**SELECTED TEXT**
* START *
1

I have the following problem :

I have a list of tuple representing packages and their version (some packages don't have a specified version so no problem with that) like so :

    ('lib32c-dev', '', '', '')
    ('libc6-i386', '2.4', '', '')
    ('lib32c-dev', '', '', '')
    ('libc6-i386', '1.06', '', '')
    ('libc6-i386', '2.4', '', '')
    ('lib32c-dev', '', '', '')
    ('libc6-i386', '2.16', '', '')
    ('libc6-dev', '', '', '')
    ('', '', 'libc-dev', '')
    ('libc6-dev', '', '', '')
    ('', '', 'libc-dev', '')
    ('libncurses5-dev', '5.9+20150516-2ubuntu1', '', '')
    ('libc6-dev-x32', '', '', '')
    ('libc6-x32', '2.16', '', '')
    ('libncursesw5-dev', '5.9+20150516-2ubuntu1', '', '')
    ('libc6-dev-x32', '', '', '')
    ('libc6-x32', '2.16', '', '')
    ('libc6-dev-x32', '', '', '')
    ('libc6-x32', '2.16', '', '')
    ('libncurses5-dev', '5.9+20150516-2ubuntu1', '', '')
    ('libncursesw5-dev', '5.9+20150516-2ubuntu1', '', '')

As you can see, some packages are listed in tuples more than once but with a different version.

What I need is to parse the list of tuple in order to have for each package the most recent version before transforming the list into a dictionary.

PS : The position of the package name and it's version are not fixed. But we can say that the version is always after the package name so can we say that the version will always be at position 1 and 3 ?

Thank you for your help.

Marc
  • 49
  • 10
  • 2
    You can iterate over the list, and put package in dict if and only if its newer version is not already there. – GingerPlusPlus Mar 23 '16 at 19:08
  • Thank you for your comment. But the problem is that I am unable to create a code that can fetch if the version is newer or not... – Marc Mar 23 '16 at 19:09
  • Can you show us a piece of code of you have tried ? – Ilyas Mar 23 '16 at 19:10
  • The only way I can think of is treating the tuple as a list and parse it visually but I can't do that because the position of the package name and it's version (if available) is not fixed – Marc Mar 23 '16 at 19:12

6 Answers6

0

you actually should transform it into a dictionary first

data = {}
for value in my_list:
    data2 = iter(value)
    #find the first non-empty entry in our subtuple, that is our package name
    name = next(d for d in data2 if d)
    version = next(data2,'') # the version is whatever immediatly follows the package name
    data.setdefault(name,[]).append(version)

that will get you 90% of the way there although this counts on the package name being the first element ... which apparently does not always hold true ...

here is one way you could get the version number from a string

def float_version_from_string(version_string):
    try:
       return float(re.findall("\d.?\d*",version_string)[0])
* END *
**PROMPT**
Can you copy the part of the forum thread starting with "version = next(data2,'')" and going on through "hold true ...", word for word? The rows that follow are not needed for this.

**DATA LINES**
* START *
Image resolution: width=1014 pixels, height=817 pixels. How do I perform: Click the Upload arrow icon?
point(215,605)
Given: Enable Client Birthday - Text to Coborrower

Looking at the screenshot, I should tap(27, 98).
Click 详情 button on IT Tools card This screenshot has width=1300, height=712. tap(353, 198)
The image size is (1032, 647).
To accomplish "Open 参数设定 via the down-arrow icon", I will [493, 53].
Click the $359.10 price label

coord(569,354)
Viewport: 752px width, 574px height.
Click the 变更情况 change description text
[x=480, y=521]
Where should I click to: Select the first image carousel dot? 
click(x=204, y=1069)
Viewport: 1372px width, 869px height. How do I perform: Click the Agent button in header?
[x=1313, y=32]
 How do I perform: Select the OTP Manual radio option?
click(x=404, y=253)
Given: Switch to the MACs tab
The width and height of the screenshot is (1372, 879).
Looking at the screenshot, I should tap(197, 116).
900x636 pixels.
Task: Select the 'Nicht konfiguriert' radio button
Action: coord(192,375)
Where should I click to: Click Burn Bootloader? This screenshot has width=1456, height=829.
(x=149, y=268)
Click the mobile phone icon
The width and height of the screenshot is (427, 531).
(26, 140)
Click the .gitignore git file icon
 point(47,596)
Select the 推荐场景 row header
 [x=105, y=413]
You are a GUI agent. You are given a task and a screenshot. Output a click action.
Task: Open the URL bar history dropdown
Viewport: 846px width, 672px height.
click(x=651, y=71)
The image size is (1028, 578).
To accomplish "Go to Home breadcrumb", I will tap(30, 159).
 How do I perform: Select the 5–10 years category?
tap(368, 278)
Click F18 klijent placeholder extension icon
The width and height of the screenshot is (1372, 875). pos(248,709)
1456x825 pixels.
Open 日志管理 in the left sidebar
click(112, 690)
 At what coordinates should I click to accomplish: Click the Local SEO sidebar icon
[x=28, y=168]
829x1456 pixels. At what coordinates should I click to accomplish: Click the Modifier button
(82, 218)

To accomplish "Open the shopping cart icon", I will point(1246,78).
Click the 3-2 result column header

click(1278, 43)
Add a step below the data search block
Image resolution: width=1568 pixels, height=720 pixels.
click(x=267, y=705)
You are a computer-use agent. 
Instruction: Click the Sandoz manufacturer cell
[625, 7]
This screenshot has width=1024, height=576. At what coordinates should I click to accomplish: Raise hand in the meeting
* END *
**RESULT OF THE EXERCISE**
version = next(data2,'') # the version is whatever immediatly follows the package name
    data.setdefault(name,[]).append(version)

that will get you 90% of the way there although this counts on the package name being the first element ... which apparently does not always hold true ...